Goal of the exercise - The lines to return are those from the line holding "You are a computer-use agent." through the last line of the entries below, both included, written exactly and without pictures.

--- Provided records ---

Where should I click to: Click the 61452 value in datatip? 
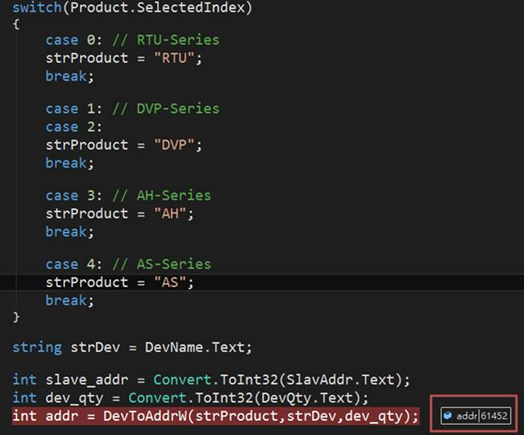tap(495, 416)
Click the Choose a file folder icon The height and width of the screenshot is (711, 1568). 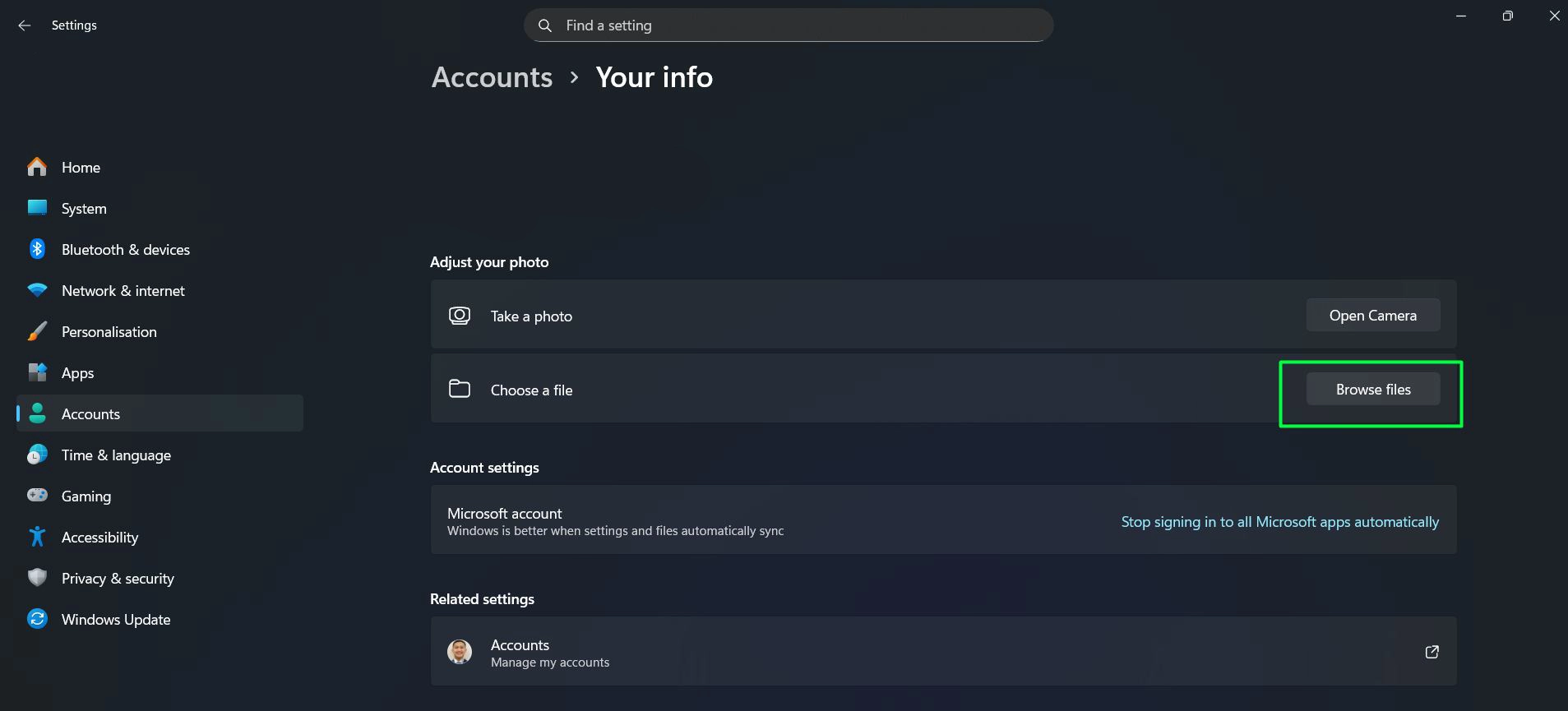pyautogui.click(x=460, y=389)
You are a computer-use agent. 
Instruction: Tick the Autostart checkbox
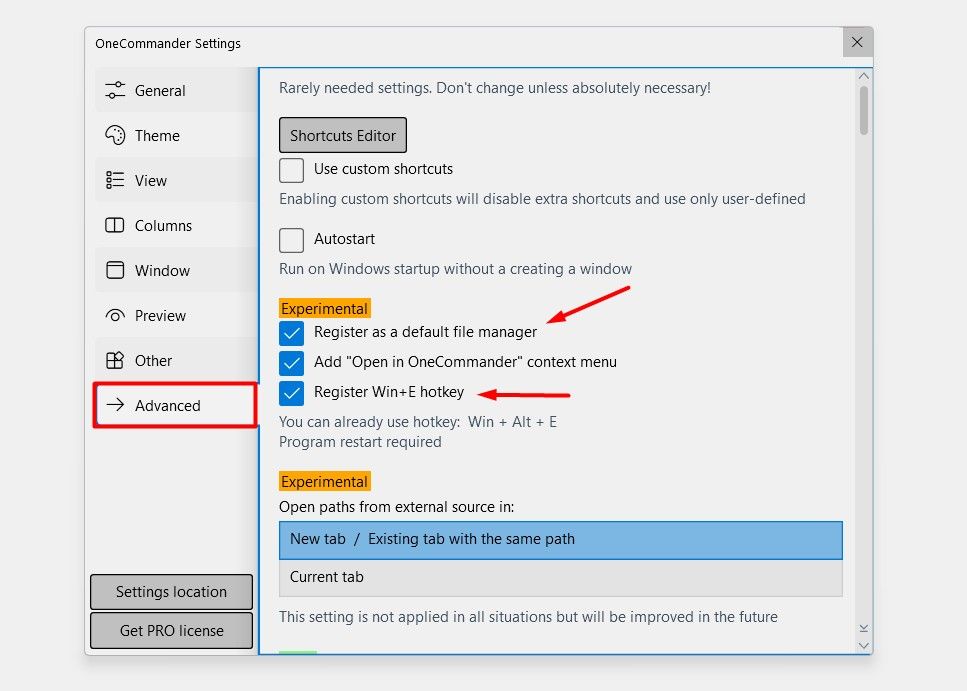point(292,240)
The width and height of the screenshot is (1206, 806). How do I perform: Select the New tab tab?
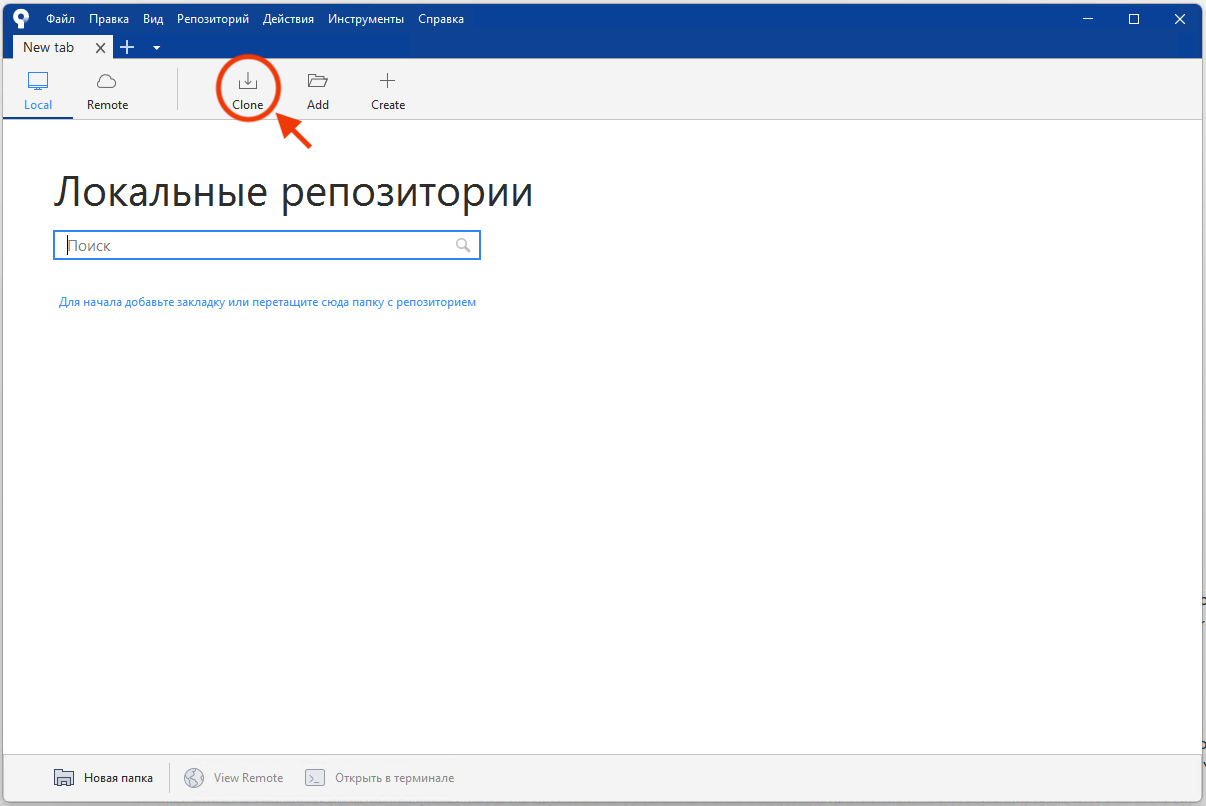[x=48, y=47]
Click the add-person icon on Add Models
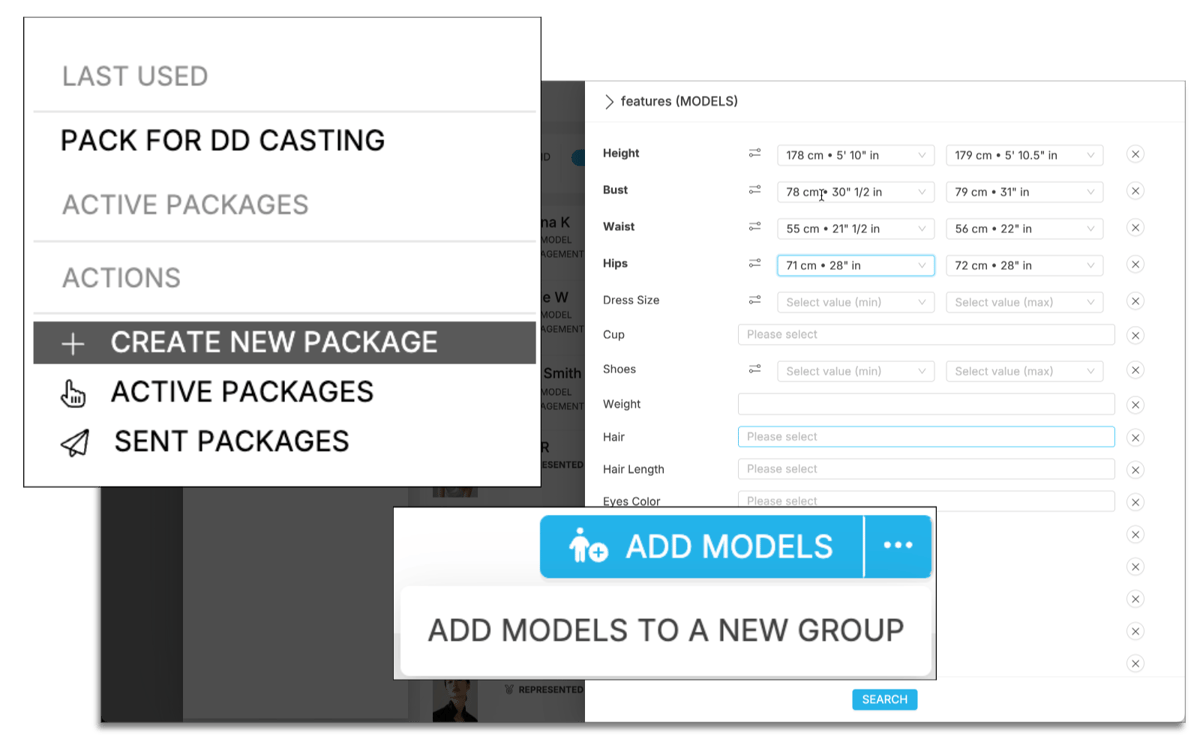This screenshot has height=736, width=1200. point(588,547)
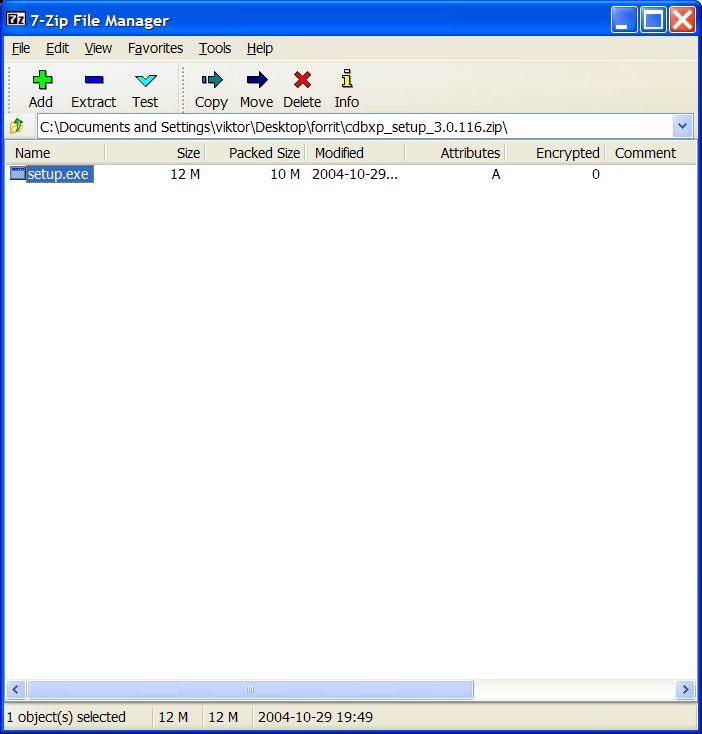The height and width of the screenshot is (734, 702).
Task: Click inside the archive path field
Action: pos(350,127)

---

Your solution -
You are a computer-use agent. 
Instruction: Tick the Autostart checkbox
point(292,240)
The width and height of the screenshot is (1206, 806). How do I perform: Select the New tab tab?
[x=48, y=47]
Click the add-person icon on Add Models
This screenshot has height=736, width=1200. point(588,547)
The height and width of the screenshot is (734, 702).
Task: Click inside the archive path field
Action: pos(350,127)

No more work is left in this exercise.